→ **About this exercise**: Give back exactly the lines of the material below that start at the one holding "Instruction: Set photo as rejected flag" and end at the last line, minus the pictures.
____ Dataset entries
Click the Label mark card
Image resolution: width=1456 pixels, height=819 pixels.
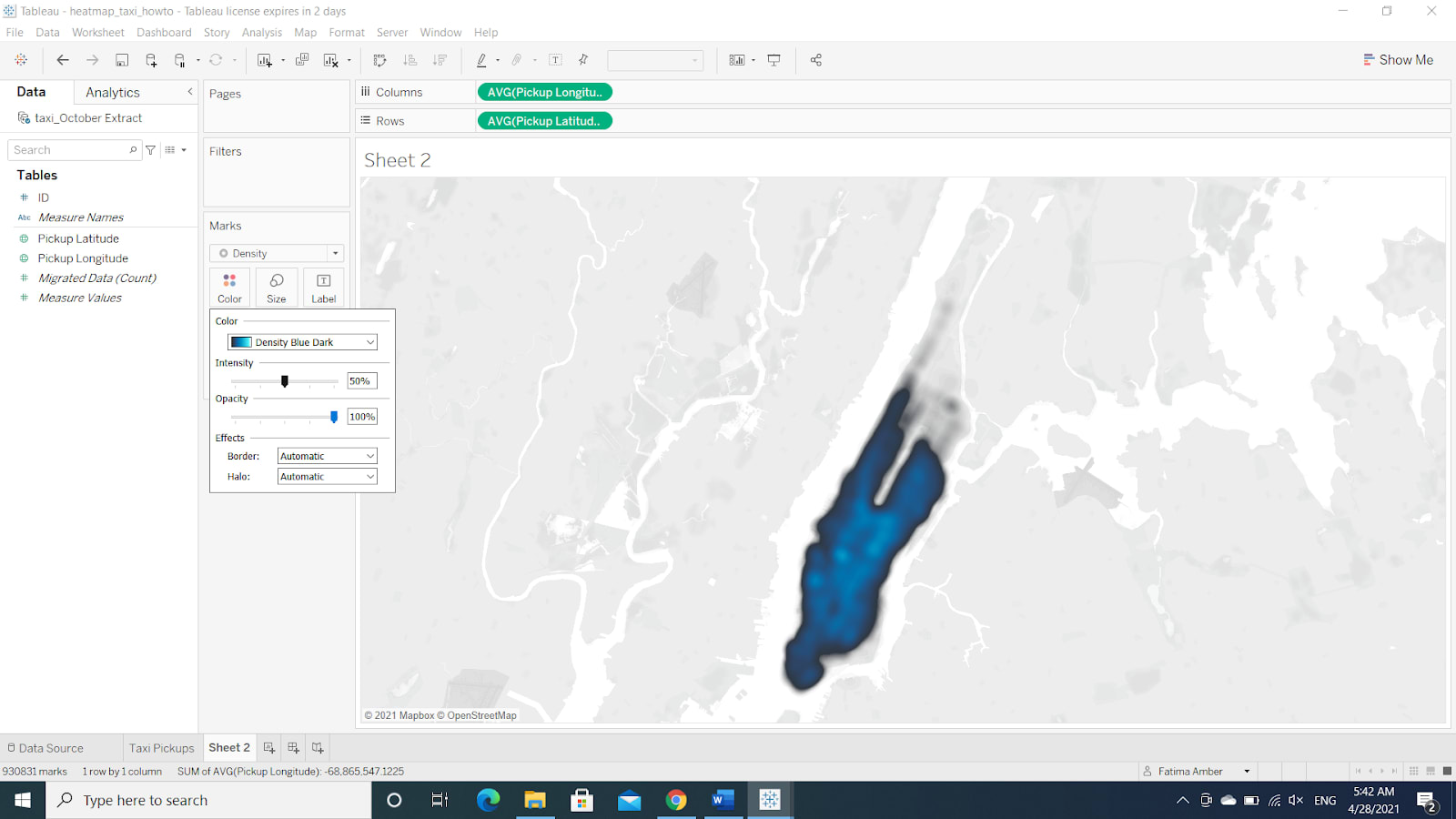pyautogui.click(x=323, y=288)
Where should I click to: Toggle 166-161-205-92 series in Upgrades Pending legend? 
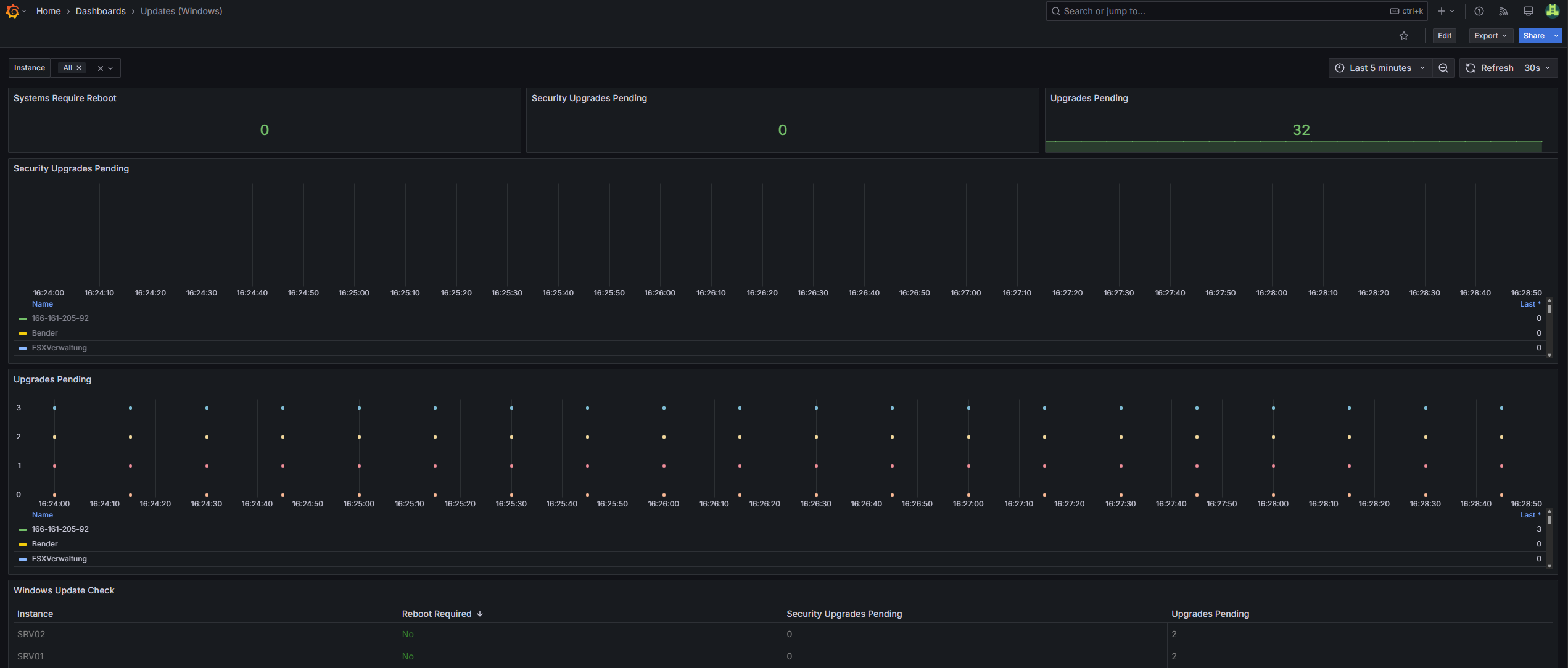pos(60,529)
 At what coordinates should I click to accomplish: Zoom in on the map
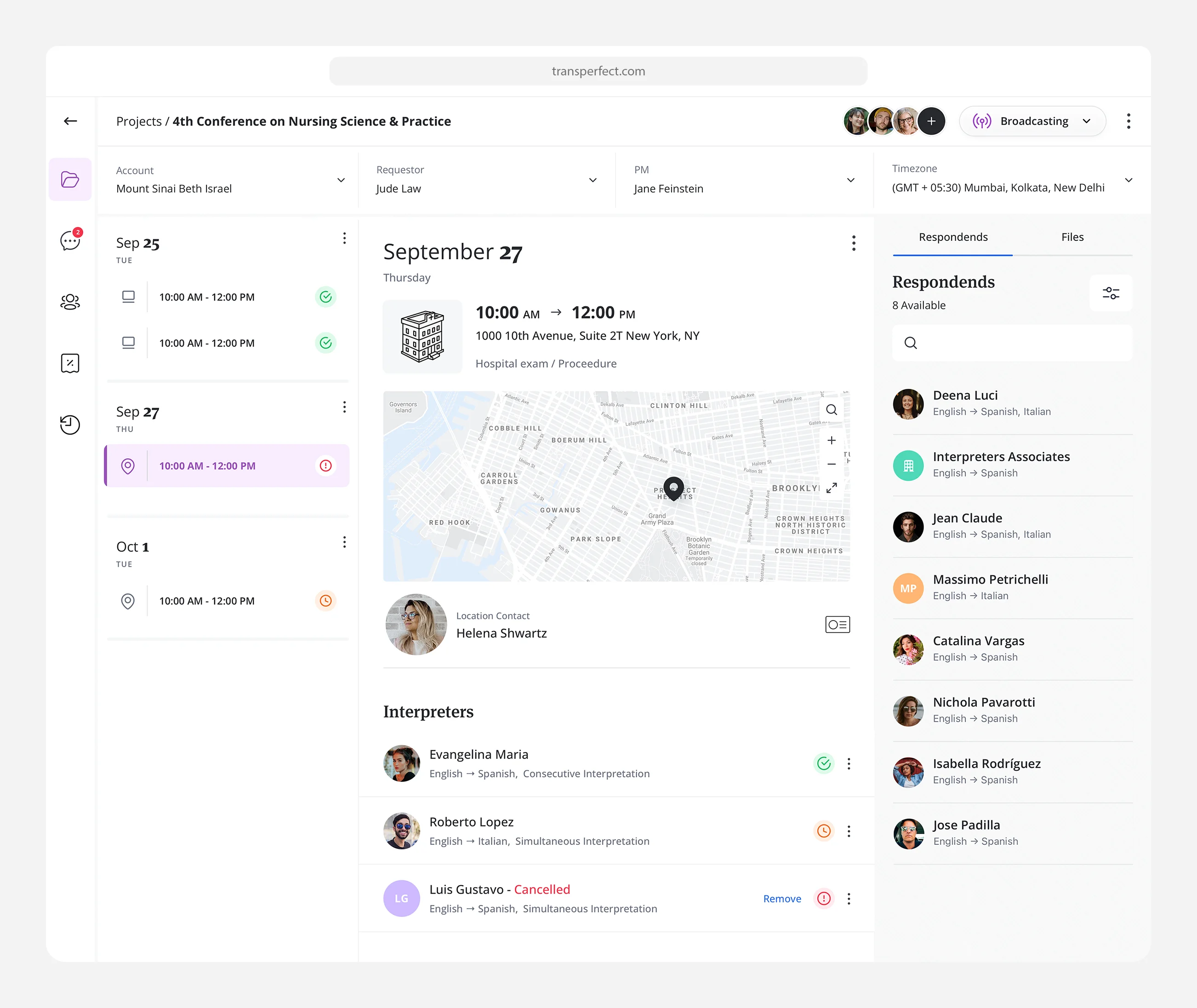point(832,440)
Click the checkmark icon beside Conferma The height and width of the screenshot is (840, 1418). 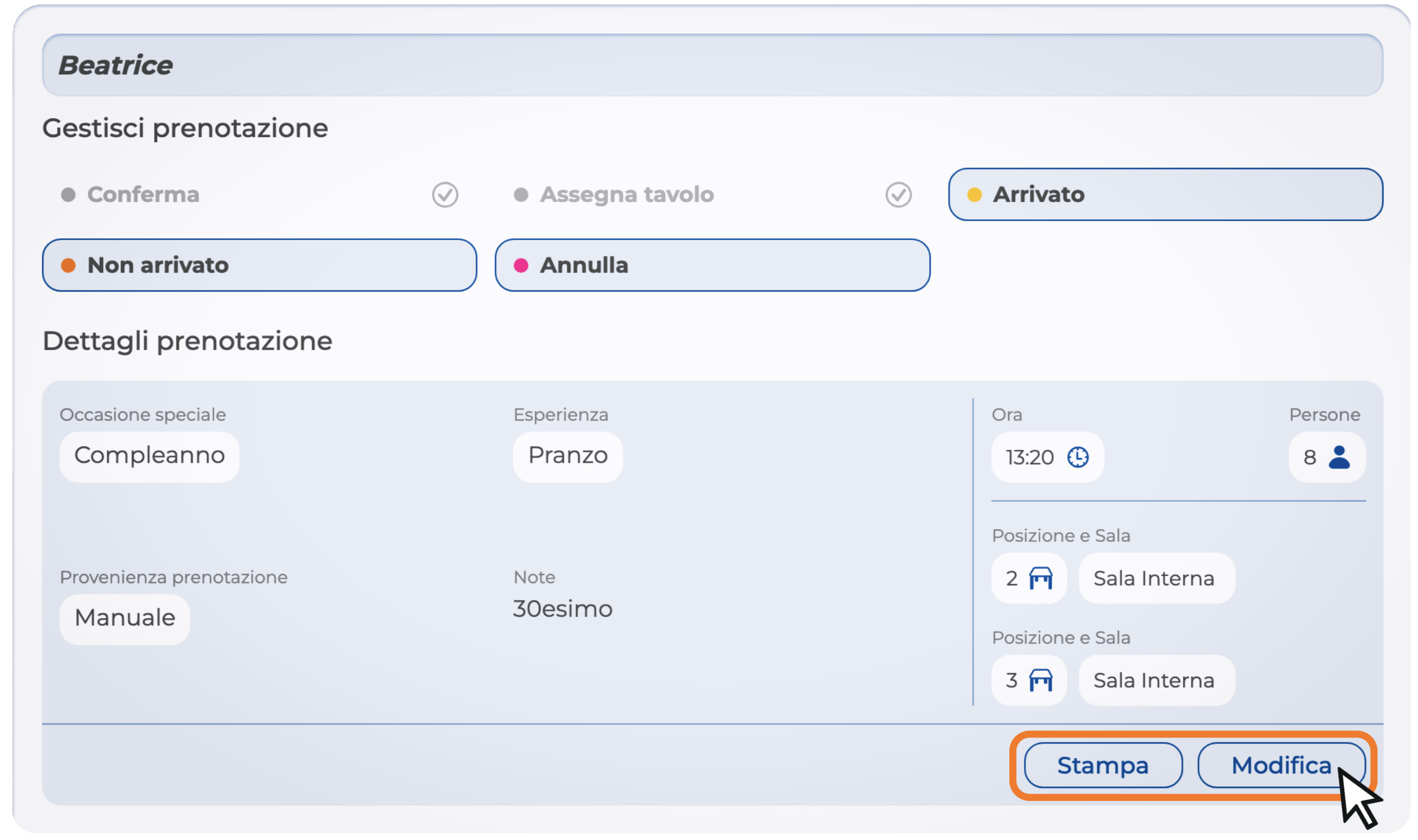coord(445,195)
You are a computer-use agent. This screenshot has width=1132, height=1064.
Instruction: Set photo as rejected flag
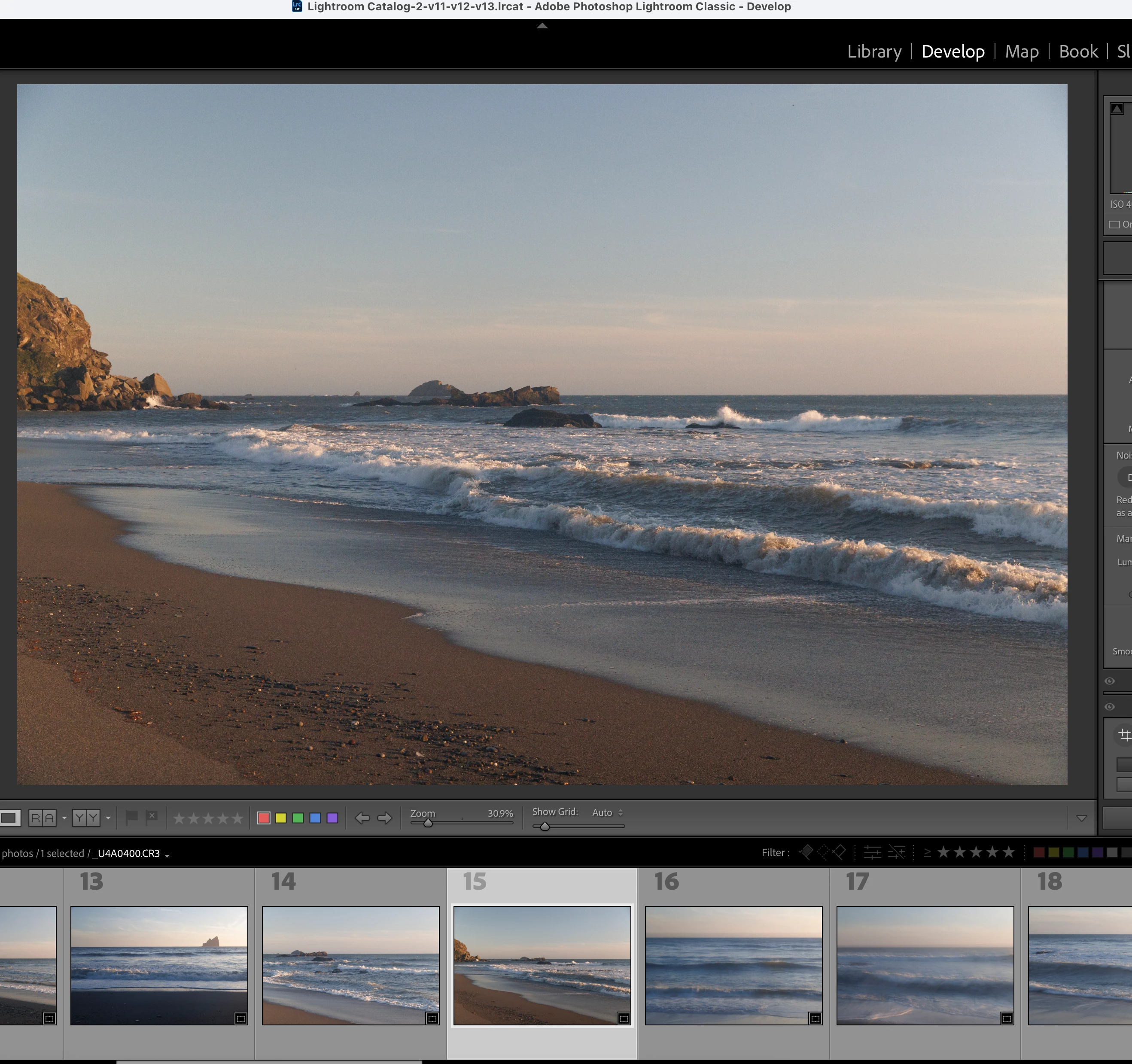point(152,818)
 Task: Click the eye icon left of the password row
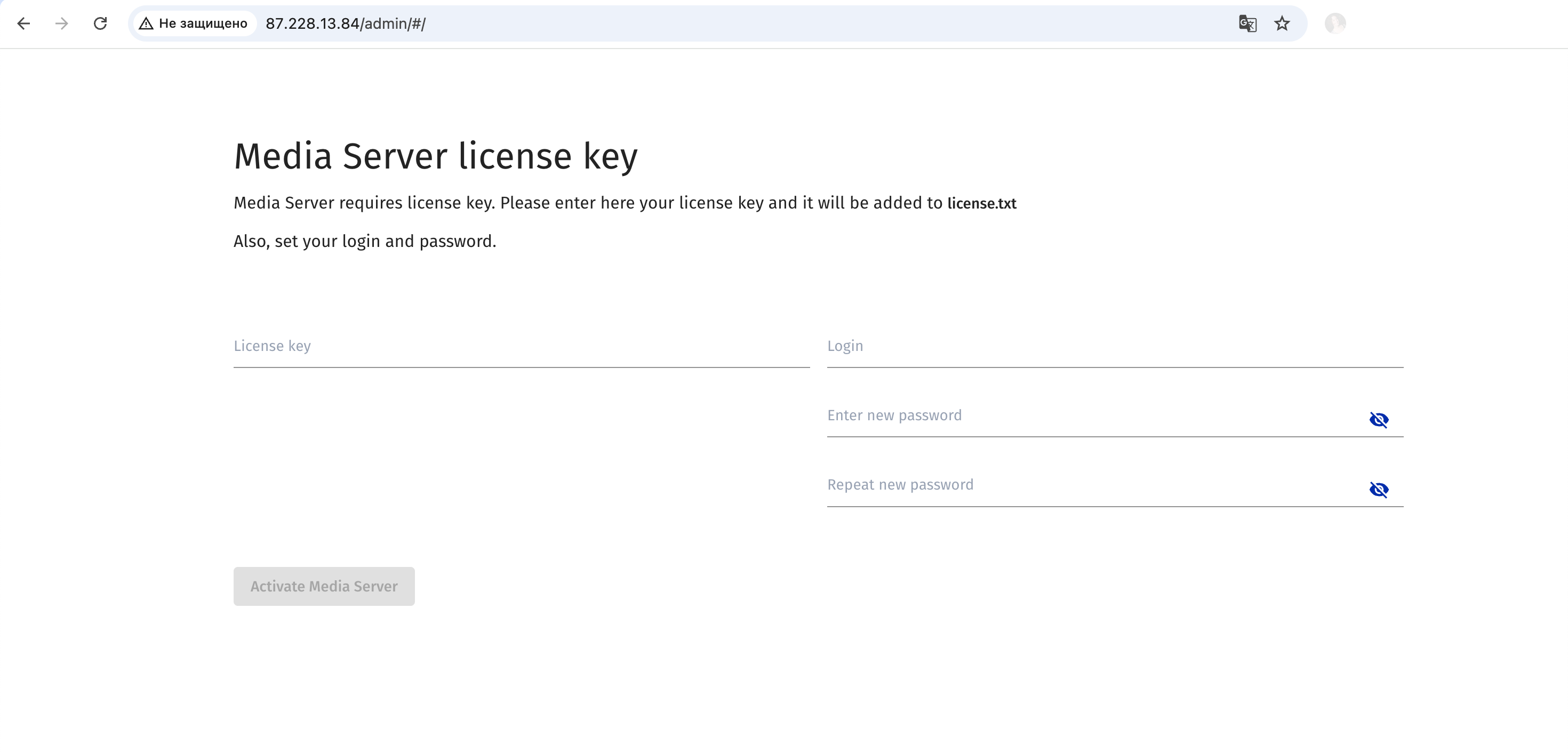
________
→ **Solution for this task**:
Instruction: Set photo as rejected flag
point(152,818)
 Task: Click the eye icon left of the password row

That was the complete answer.